◆ SOURCE EXTRACT:
┄┄┄┄┄┄
Over 70 years, Colin O'Brien has recorded change and continuity in the lives of Londoners, creating a social record of breathtaking expanse.

Born in a Victorian tenement in ­Clerkenwell in 1940, when the area was known as “Little Italy” in recognition of the main immigrant community, Colin O’Brien began to take photographs of his family, friends and immediate environment with a box camera at the age of eight. Displaying extraordinary maturity, some of these pictures are reminiscent of Bert Hardy’s photographs of children playing in the street – except that Colin was one of the kids and he was photographing his peers (above).

Intimate images of his mother in the scullery, his father eating breakfast before going to work at the nearby Mount Pleasant sorting office and a neighbour sharing out the shepherd’s pie among the members of her large family: these are the domestic scenes of Colin’s childhood. Drama erupted into this world in the form of multiple car crashes at the junction of Farringdon Road and Clerkenwell Road, which Colin captured from his window in beautiful compositions that prefigure both Weegee and Andy Warhol in proposing traffic accidents as legitimate subjects for photography.

In the 1960s the O’Briens were rehoused in a top-floor flat in Michael Cliffe House, a modernist council block on the eastern fringe of Clerkenwell named after the erstwhile Labour mayor of Finsbury, and the tenement dwellings of Little Italy were demolished. From here, Colin recorded the postwar rebuilding of the City of London and the construction of the Barbican. His longing for dramatic spectacle was satisfied by shots of lighting over St Paul’s Cathedral, which he took down to Fleet Street for publication in the Evening Standard the next day.
┄┄┄┄┄┄
◆ DATA ROWS:

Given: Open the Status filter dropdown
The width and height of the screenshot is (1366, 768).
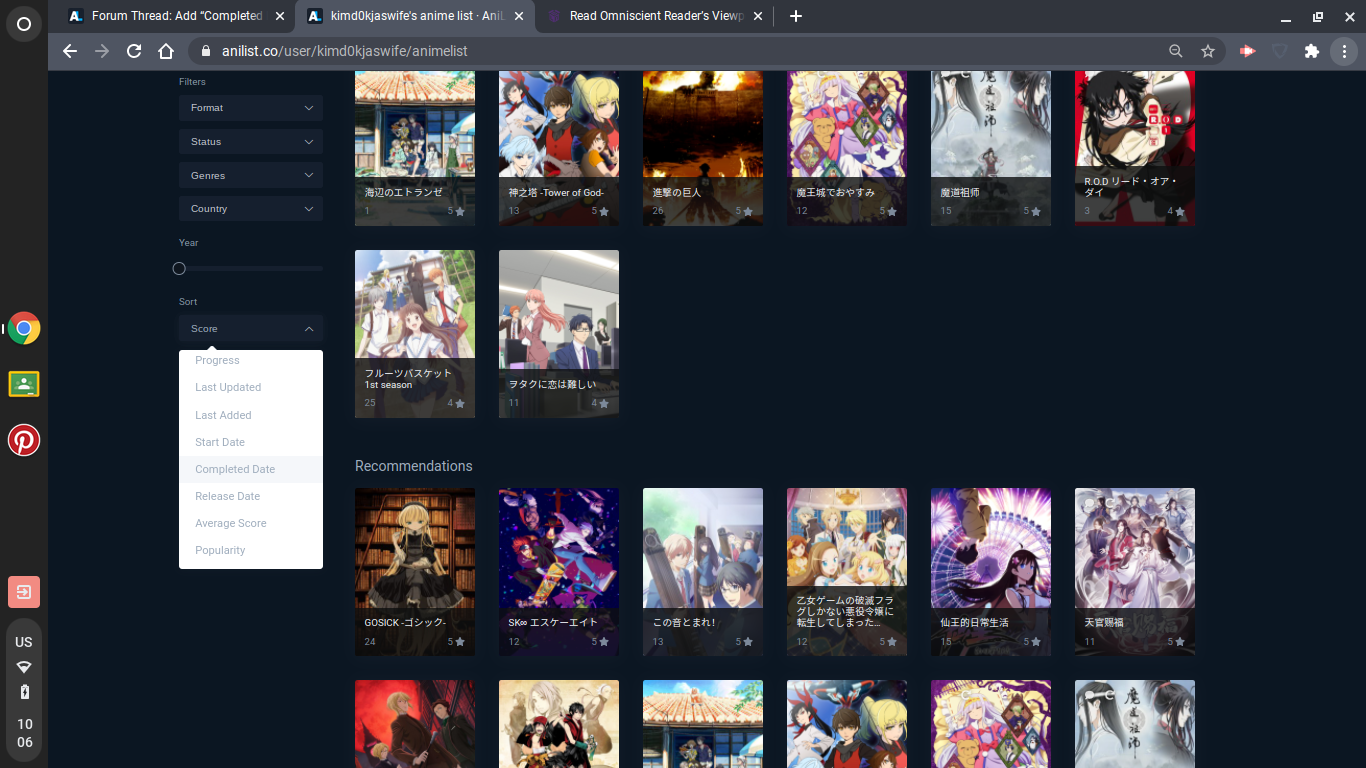Looking at the screenshot, I should click(x=250, y=142).
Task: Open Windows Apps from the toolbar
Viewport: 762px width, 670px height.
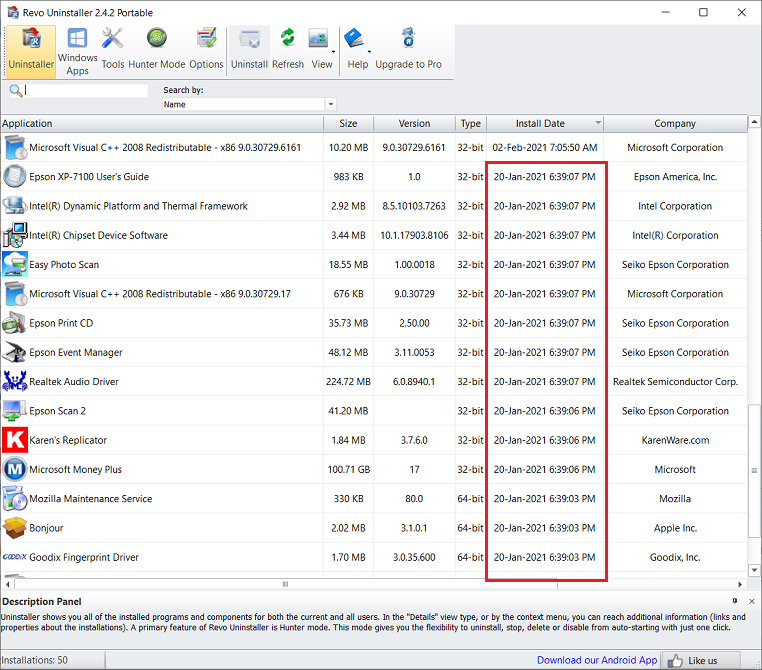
┄┄┄┄┄┄
◆ WHAT TO WORK ON:
**A.** Render this sentence from the passage on Colin O'Brien in Spanish: "Over 70 years, Colin O'Brien has recorded change and continuity in the lives of Londoners, creating a social record of breathtaking expanse."
**B.** Transcribe the rows about the Status filter dropdown and Windows Apps line for line, without the pictures.
The rows have no connection to the passage on Colin O'Brien.

◆ THE SOLUTIONS:
**A.** Durante 70 años, Colin O'Brien ha registrado el cambio y la continuidad en la vida de los londinenses, creando un registro social de una amplitud asombrosa.

**B.**
Given: Open the Status filter dropdown
The width and height of the screenshot is (1366, 768).
Looking at the screenshot, I should click(x=250, y=142).
Task: Open Windows Apps from the toolbar
Viewport: 762px width, 670px height.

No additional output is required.